=== Given information ===

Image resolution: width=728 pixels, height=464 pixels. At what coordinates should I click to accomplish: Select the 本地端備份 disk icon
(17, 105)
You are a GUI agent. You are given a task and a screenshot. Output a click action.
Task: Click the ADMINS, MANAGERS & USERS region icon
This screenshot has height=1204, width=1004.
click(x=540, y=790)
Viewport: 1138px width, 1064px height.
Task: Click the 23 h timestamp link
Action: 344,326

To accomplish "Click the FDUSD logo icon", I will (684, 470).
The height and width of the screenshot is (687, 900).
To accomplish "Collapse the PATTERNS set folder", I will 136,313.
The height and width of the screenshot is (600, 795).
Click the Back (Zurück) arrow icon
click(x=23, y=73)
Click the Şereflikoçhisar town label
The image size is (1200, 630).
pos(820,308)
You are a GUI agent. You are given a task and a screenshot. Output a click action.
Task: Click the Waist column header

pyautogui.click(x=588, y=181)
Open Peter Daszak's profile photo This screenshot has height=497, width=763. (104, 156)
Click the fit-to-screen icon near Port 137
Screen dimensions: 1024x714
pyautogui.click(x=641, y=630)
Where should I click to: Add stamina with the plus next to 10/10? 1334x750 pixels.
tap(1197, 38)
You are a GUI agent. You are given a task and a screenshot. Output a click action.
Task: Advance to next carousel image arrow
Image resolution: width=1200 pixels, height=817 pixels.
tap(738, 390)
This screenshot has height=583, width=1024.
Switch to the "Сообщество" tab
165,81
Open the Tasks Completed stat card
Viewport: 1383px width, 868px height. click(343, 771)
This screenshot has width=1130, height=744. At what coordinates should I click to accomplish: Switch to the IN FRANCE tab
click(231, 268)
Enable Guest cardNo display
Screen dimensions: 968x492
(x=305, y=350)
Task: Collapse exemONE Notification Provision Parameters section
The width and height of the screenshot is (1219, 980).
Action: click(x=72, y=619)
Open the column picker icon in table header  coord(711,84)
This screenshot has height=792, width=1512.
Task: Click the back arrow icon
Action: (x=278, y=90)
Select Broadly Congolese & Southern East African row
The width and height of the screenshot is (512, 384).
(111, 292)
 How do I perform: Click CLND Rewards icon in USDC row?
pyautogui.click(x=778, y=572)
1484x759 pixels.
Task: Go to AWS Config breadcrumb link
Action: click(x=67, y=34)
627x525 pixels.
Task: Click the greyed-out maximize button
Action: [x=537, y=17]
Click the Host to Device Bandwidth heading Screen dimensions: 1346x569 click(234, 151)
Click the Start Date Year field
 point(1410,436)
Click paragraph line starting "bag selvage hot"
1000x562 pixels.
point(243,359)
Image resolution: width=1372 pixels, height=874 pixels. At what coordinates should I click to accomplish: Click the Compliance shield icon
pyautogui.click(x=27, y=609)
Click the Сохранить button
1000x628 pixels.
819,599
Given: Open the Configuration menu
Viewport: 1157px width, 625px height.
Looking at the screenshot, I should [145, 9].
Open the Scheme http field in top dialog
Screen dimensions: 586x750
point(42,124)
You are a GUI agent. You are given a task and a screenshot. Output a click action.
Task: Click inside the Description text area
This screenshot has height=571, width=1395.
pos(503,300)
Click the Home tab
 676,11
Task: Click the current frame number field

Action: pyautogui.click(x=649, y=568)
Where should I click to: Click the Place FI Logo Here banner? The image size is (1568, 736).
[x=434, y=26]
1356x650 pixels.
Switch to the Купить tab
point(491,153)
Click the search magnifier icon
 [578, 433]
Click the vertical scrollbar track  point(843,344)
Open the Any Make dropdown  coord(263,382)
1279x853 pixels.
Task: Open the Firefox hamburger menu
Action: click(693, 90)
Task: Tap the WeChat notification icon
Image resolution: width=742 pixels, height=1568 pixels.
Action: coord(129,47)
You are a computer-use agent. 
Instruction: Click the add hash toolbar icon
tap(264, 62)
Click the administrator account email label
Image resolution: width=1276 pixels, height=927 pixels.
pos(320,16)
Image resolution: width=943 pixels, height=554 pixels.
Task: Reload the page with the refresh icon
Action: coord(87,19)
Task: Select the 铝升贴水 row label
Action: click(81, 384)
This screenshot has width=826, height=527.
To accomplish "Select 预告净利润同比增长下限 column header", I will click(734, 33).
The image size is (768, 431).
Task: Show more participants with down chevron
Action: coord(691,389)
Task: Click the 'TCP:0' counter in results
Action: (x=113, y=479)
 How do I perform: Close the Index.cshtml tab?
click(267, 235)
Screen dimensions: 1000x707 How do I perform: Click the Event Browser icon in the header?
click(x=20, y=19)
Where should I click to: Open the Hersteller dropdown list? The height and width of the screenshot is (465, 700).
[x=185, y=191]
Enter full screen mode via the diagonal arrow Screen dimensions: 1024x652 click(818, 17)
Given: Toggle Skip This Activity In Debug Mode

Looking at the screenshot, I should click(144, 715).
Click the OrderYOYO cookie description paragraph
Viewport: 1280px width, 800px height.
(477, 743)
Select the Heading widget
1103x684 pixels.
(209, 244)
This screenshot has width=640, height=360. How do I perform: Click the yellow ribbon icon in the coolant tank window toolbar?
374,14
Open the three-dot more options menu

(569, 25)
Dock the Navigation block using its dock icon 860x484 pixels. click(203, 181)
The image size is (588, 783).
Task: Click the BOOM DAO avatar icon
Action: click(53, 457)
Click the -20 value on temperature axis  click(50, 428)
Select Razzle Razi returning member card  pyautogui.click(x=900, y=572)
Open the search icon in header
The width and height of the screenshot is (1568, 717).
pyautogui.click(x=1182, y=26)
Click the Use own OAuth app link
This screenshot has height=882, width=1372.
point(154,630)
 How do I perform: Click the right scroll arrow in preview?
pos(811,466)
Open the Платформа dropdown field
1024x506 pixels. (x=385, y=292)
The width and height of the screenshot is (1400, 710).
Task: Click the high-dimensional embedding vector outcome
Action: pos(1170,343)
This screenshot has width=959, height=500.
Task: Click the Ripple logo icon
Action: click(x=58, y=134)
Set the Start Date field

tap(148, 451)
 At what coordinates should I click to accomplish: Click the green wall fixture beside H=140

===

**Task objective**
Retype every record above exactly.

**Task result**
Image resolution: width=728 pixels, height=464 pixels. At what coordinates should I click to accomplish: Select the 本地端備份 disk icon
(17, 105)
You are a GUI agent. You are given a task and a screenshot. Output a click action.
Task: Click the ADMINS, MANAGERS & USERS region icon
This screenshot has height=1204, width=1004.
click(x=540, y=790)
Viewport: 1138px width, 1064px height.
Task: Click the 23 h timestamp link
Action: 344,326

To accomplish "Click the FDUSD logo icon", I will (684, 470).
The height and width of the screenshot is (687, 900).
To accomplish "Collapse the PATTERNS set folder", I will 136,313.
The height and width of the screenshot is (600, 795).
Click the Back (Zurück) arrow icon
click(x=23, y=73)
Click the Şereflikoçhisar town label
The image size is (1200, 630).
pos(820,308)
You are a GUI agent. You are given a task and a screenshot. Output a click action.
Task: Click the Waist column header

pyautogui.click(x=588, y=181)
Open Peter Daszak's profile photo This screenshot has height=497, width=763. (104, 156)
Click the fit-to-screen icon near Port 137
Screen dimensions: 1024x714
pyautogui.click(x=641, y=630)
Where should I click to: Add stamina with the plus next to 10/10? 1334x750 pixels.
tap(1197, 38)
You are a GUI agent. You are given a task and a screenshot. Output a click action.
Task: Advance to next carousel image arrow
Image resolution: width=1200 pixels, height=817 pixels.
tap(738, 390)
This screenshot has height=583, width=1024.
Switch to the "Сообщество" tab
165,81
Open the Tasks Completed stat card
Viewport: 1383px width, 868px height. click(343, 771)
This screenshot has width=1130, height=744. At what coordinates should I click to accomplish: Switch to the IN FRANCE tab
click(231, 268)
Enable Guest cardNo display
Screen dimensions: 968x492
(x=305, y=350)
Task: Collapse exemONE Notification Provision Parameters section
The width and height of the screenshot is (1219, 980).
Action: click(x=72, y=619)
Open the column picker icon in table header  coord(711,84)
This screenshot has height=792, width=1512.
Task: Click the back arrow icon
Action: (x=278, y=90)
Select Broadly Congolese & Southern East African row
The width and height of the screenshot is (512, 384).
(111, 292)
 How do I perform: Click CLND Rewards icon in USDC row?
pyautogui.click(x=778, y=572)
1484x759 pixels.
Task: Go to AWS Config breadcrumb link
Action: click(x=67, y=34)
627x525 pixels.
Task: Click the greyed-out maximize button
Action: [x=537, y=17]
Click the Host to Device Bandwidth heading Screen dimensions: 1346x569 click(234, 151)
Click the Start Date Year field
 point(1410,436)
Click paragraph line starting "bag selvage hot"
1000x562 pixels.
point(243,359)
Image resolution: width=1372 pixels, height=874 pixels. At what coordinates should I click to accomplish: Click the Compliance shield icon
pyautogui.click(x=27, y=609)
Click the Сохранить button
1000x628 pixels.
819,599
Given: Open the Configuration menu
Viewport: 1157px width, 625px height.
Looking at the screenshot, I should [145, 9].
Open the Scheme http field in top dialog
Screen dimensions: 586x750
point(42,124)
You are a GUI agent. You are given a task and a screenshot. Output a click action.
Task: Click inside the Description text area
This screenshot has height=571, width=1395.
pos(503,300)
Click the Home tab
 676,11
Task: Click the current frame number field

Action: pyautogui.click(x=649, y=568)
Where should I click to: Click the Place FI Logo Here banner? The image size is (1568, 736).
[x=434, y=26]
1356x650 pixels.
Switch to the Купить tab
point(491,153)
Click the search magnifier icon
 [578, 433]
Click the vertical scrollbar track  point(843,344)
Open the Any Make dropdown  coord(263,382)
1279x853 pixels.
Task: Open the Firefox hamburger menu
Action: click(693, 90)
Task: Tap the WeChat notification icon
Image resolution: width=742 pixels, height=1568 pixels.
Action: coord(129,47)
You are a computer-use agent. 
Instruction: Click the add hash toolbar icon
tap(264, 62)
Click the administrator account email label
Image resolution: width=1276 pixels, height=927 pixels.
pos(320,16)
Image resolution: width=943 pixels, height=554 pixels.
Task: Reload the page with the refresh icon
Action: coord(87,19)
Task: Select the 铝升贴水 row label
Action: click(81, 384)
This screenshot has width=826, height=527.
To accomplish "Select 预告净利润同比增长下限 column header", I will click(734, 33).
The image size is (768, 431).
Task: Show more participants with down chevron
Action: coord(691,389)
Task: Click the 'TCP:0' counter in results
Action: (x=113, y=479)
 How do I perform: Close the Index.cshtml tab?
click(267, 235)
Screen dimensions: 1000x707 How do I perform: Click the Event Browser icon in the header?
click(x=20, y=19)
Where should I click to: Open the Hersteller dropdown list? The height and width of the screenshot is (465, 700).
[x=185, y=191]
Enter full screen mode via the diagonal arrow Screen dimensions: 1024x652 click(818, 17)
Given: Toggle Skip This Activity In Debug Mode

Looking at the screenshot, I should click(144, 715).
Click the OrderYOYO cookie description paragraph
Viewport: 1280px width, 800px height.
(477, 743)
Select the Heading widget
1103x684 pixels.
(209, 244)
This screenshot has width=640, height=360. How do I perform: Click the yellow ribbon icon in the coolant tank window toolbar?
374,14
Open the three-dot more options menu

(569, 25)
Dock the Navigation block using its dock icon 860x484 pixels. click(203, 181)
The image size is (588, 783).
Task: Click the BOOM DAO avatar icon
Action: click(53, 457)
Click the -20 value on temperature axis  click(50, 428)
Select Razzle Razi returning member card  pyautogui.click(x=900, y=572)
Open the search icon in header
The width and height of the screenshot is (1568, 717).
pyautogui.click(x=1182, y=26)
Click the Use own OAuth app link
This screenshot has height=882, width=1372.
point(154,630)
 How do I perform: Click the right scroll arrow in preview?
pos(811,466)
Open the Платформа dropdown field
1024x506 pixels. (x=385, y=292)
The width and height of the screenshot is (1400, 710).
Task: Click the high-dimensional embedding vector outcome
Action: pos(1170,343)
This screenshot has width=959, height=500.
Task: Click the Ripple logo icon
Action: click(x=58, y=134)
Set the Start Date field

tap(148, 451)
 At what coordinates should I click to accomplish: Click the green wall fixture beside H=140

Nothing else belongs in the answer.